# Facebook shut down.



## Chipper (Dec 22, 2012)

Anybody else notice social media sites down. Fox news had report of numerous sites/apps shut down as protests grow over joey's vaccine mandate. People getting fired or laid off without pay for not conforming.


----------



## Ahudson (May 25, 2021)

I've noticed that today. It does make one wonder


----------



## CapitalKane49p (Apr 7, 2020)

Nope. I quit FB last year. It's just one large echo chamber time waster.

Godspeed.


----------



## Chipper (Dec 22, 2012)

I agree and don't like the politics of FB but it's how I make my living, buying and selling. So it's possibly costing me money today.


----------



## Kauboy (May 12, 2014)

A bit of info on the outage: Facebook.com Is for Sale as Worldwide Outage, Whistleblower, and Massive User Data Breach Collide in Perfect Storm ⋆ 🔔 The Liberty Daily

Supposedly, some back end big boys have been screwing with the registration data for the sites, with a claim that the Dynamic Name Service entries have been deleted. This is a tough claim to prove, since DNS servers exist all over the internet, with just about every service provider hosting their own.
Yet users from all over the world are reporting outages.
This all comes on the heels of a revelation that the site's 1.5 billion users may have had their data sold on hacker forums around the net.
And it all precedes a FB whistleblower who will be testifying before Congress tomorrow.

Certainly an interesting storm of events.


----------



## Maine-Marine (Mar 7, 2014)
* * * *
**WORK INSTRUCTIONS**
Reproduce the part of the Facebook outage thread that starts at the words "A bit of info" and stops after the words "are reporting outages.".

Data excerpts
* * * *
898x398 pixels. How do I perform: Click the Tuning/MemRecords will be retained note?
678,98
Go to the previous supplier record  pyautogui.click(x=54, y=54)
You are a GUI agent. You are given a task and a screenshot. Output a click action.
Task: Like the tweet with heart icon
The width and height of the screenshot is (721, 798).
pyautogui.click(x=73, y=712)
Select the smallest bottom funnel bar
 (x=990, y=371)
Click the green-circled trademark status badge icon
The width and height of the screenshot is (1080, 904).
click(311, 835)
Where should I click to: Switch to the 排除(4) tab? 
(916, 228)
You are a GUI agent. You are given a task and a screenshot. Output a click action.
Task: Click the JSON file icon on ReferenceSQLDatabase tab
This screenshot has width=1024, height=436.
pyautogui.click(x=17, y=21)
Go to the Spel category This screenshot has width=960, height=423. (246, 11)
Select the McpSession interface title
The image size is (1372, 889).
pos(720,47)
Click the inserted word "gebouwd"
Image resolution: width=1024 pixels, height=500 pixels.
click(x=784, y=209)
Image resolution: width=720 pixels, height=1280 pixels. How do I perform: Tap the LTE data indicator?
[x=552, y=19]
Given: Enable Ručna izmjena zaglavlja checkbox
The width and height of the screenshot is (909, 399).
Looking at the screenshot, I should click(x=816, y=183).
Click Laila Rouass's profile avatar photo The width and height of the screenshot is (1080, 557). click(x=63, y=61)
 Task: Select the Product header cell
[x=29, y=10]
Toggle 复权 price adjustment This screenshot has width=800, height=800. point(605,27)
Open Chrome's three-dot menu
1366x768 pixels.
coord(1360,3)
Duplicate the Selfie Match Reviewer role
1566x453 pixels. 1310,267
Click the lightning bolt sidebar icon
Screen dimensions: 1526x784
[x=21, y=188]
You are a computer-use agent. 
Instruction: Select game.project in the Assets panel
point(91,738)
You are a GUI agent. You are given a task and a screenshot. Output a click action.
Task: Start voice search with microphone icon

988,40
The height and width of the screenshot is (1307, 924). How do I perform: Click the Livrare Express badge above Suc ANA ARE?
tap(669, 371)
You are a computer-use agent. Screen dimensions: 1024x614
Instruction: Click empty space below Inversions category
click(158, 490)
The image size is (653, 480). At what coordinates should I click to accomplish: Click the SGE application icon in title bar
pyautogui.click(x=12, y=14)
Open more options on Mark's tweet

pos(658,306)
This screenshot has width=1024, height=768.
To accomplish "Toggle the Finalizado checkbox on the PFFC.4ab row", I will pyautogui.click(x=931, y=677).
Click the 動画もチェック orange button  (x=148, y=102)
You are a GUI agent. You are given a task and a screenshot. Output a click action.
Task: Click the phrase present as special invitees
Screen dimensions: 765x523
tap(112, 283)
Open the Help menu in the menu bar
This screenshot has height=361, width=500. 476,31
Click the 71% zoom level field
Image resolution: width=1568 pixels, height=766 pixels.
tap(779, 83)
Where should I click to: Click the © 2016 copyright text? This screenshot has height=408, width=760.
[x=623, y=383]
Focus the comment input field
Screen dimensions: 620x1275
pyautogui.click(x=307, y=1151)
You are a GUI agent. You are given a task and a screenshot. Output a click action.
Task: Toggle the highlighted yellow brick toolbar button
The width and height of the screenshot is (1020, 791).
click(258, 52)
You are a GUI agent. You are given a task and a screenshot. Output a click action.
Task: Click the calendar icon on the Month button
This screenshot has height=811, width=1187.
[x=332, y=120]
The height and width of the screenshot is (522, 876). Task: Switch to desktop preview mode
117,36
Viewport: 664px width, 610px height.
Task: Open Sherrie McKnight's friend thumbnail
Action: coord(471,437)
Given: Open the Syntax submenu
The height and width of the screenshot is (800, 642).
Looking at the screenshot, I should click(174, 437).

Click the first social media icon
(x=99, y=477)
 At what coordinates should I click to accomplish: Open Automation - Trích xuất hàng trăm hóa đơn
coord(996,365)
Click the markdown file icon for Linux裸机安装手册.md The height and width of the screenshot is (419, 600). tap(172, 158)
* * * *
**OUTPUT FOR THIS TASK**
A bit of info on the outage: Facebook.com Is for Sale as Worldwide Outage, Whistleblower, and Massive User Data Breach Collide in Perfect Storm ⋆ 🔔 The Liberty Daily

Supposedly, some back end big boys have been screwing with the registration data for the sites, with a claim that the Dynamic Name Service entries have been deleted. This is a tough claim to prove, since DNS servers exist all over the internet, with just about every service provider hosting their own.
Yet users from all over the world are reporting outages.